Work to complete:
[1] In the piece about Peter Wolf, at which college did Wolf meet Jon Landau?
[2] Carry the piece about Peter Wolf forward, picking up right after its final sentence.

Excerpted text:
[Start of Attachment]

I have reached such a state of crotchety that I can no longer bear to hear someone talk about his or her "journey." That meant I had to skip the Academy Awards, where winners are more likely to have journeys than careers. Fortunately, Peter Wolf was playing in a club downtown and Dominique Browning was up for an adventure — my wife, who has seen Wolf so often she could sing backup, stayed home to watch the red carpet with the child — and off we went. Thrills followed.

If you follow pop music at all, you may be thinking: Peter Wolf? Is he still alive? And if so, is he using a walker? 

Very much alive, thank you. He may be 67, but he’s still got lightning moves — if I were the air on stage, I’d want to sue him for those karate chops and unanticipated spins. And the songs hold up. Indeed, as he rolls them out, they add up — the world may not know it, but this guy has created a collection of classics.

Oh, right. The greatest hits of the J. Geils Band.

No, wrong. The greatest hits of an underappreciated solo career.

Let’d do the chronology.

Peter Wolf, a New Yorker, never went to college. Officially, that is — he liked to go to different colleges and pretend he was a student. His reason: he loved to draw. And colleges had great art studios. (He also made friends on every campus. At Brandeis, he met Jon Landau, who would later write for Rolling Stone and manage Bruce Springsteen. On another campus, he became the roommate of a filmmaker named David Lynch.)

One drunken night, at a party where a band was playing and everyone was pounding liquor back, the singer forgot the lyrics. Wolf jumped in and finished the song. A light bulb went off. He got deeper into music when he and a friend bought a small Boston FM radio station; Wolf was pressed into service as a DJ.

[End of Attachment]

Recorded information:
[Start of Attachment]

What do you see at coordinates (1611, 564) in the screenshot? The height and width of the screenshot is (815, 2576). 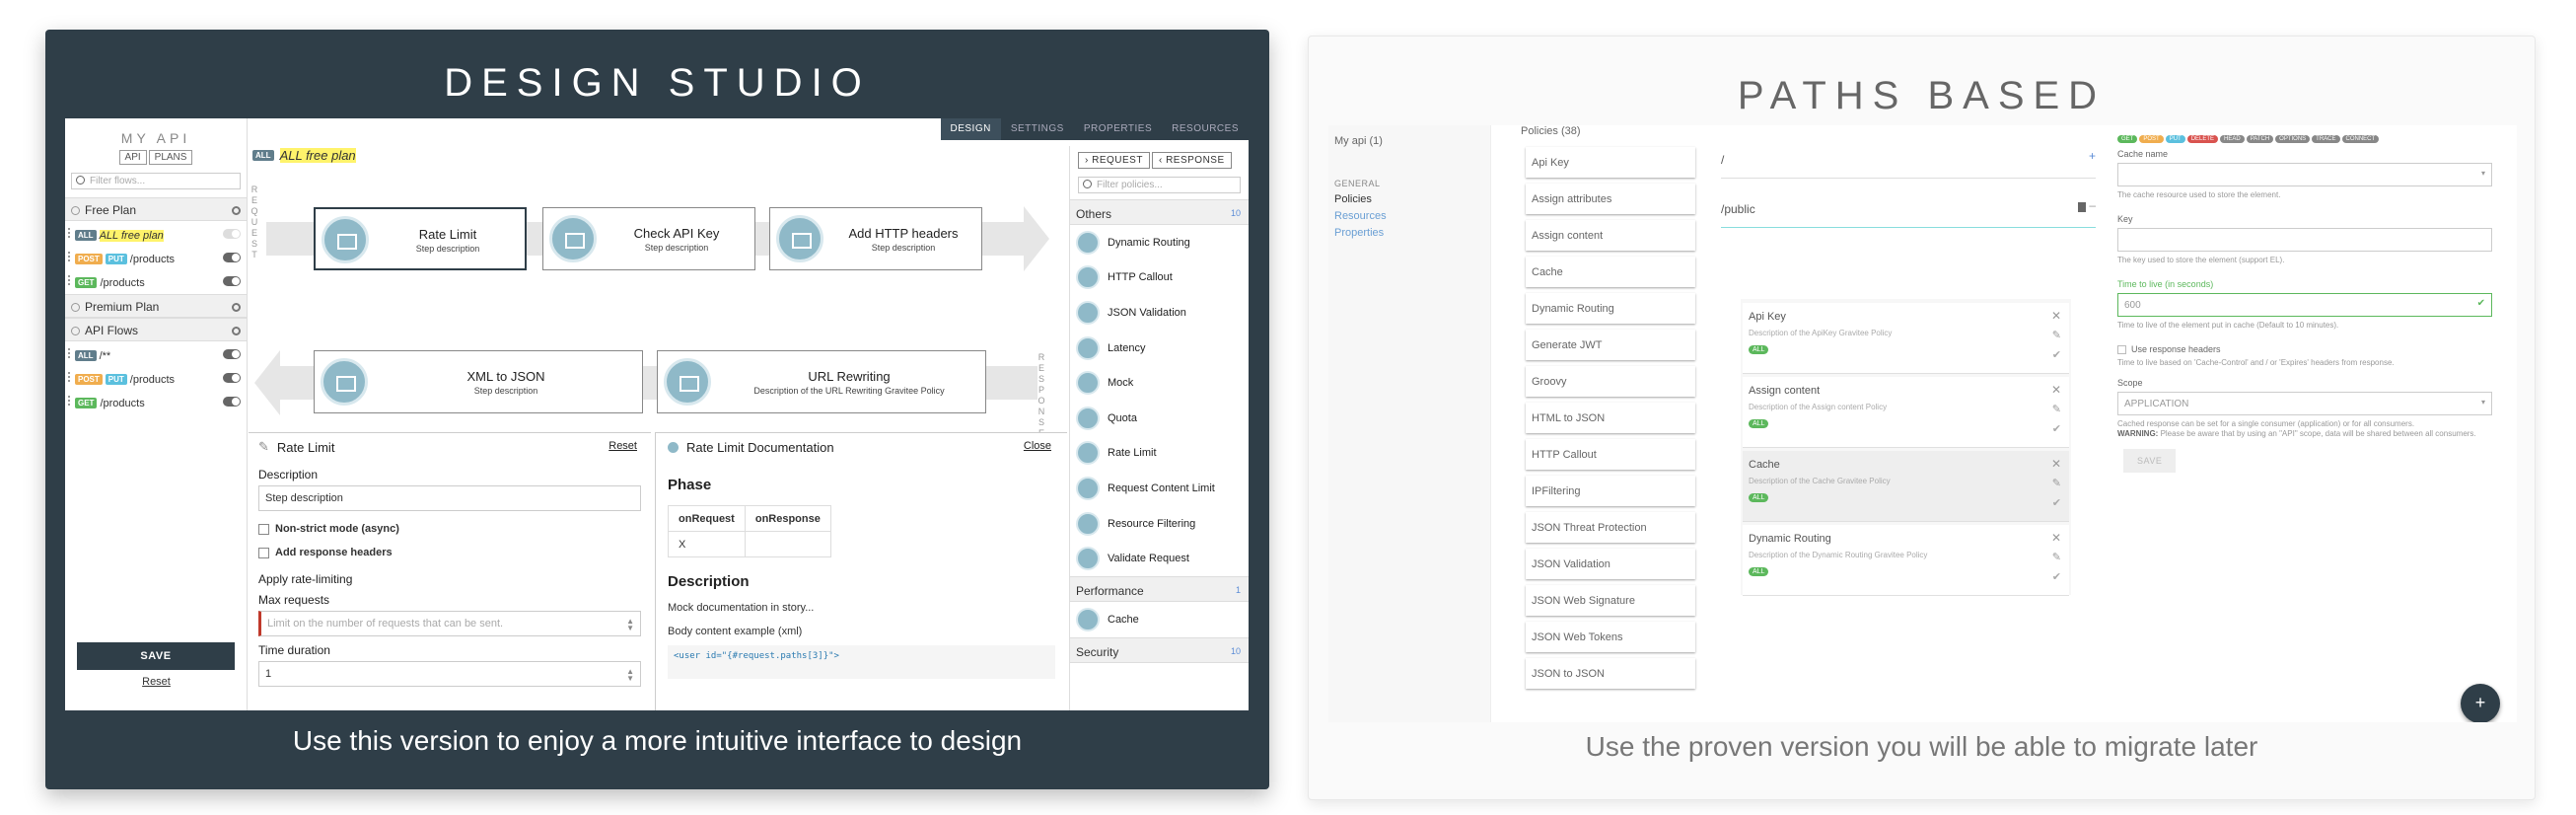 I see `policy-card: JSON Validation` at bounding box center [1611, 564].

[End of Attachment]

Outputs for the tasks:
[1] Brandeis

[2]
He joined up with guitarist J. Geils, and their band quickly became a Boston favorite. (The band, for contractual reasons, was named after Geils.) A manager heard them, thought they were a black blues band from Chicago, and signed them. Fame — and, for Wolf, marriage to Faye Dunaway — followed.

You cannot have avoided their hits: “Looking for a Love” and “First I Look at the Purse” and, of course, “Centerfold,” about a guy who opens a skin magazine and gets a rude surprise:

My blood runs cold
My memory has just been sold
My angel is the centerfold

By the time that song made everyone aware of the J. Geils Band, the group had been together for more than a decade. They broke up; Wolf began a solo career.

As a solo act, Wolf had an advantage — his friends are Mick Jagger and Keith Richards and Steve Earle, he knows a million songs in a number of genres, and he can sound ancient as Moses or fast-rapping as a kid on Red Bull.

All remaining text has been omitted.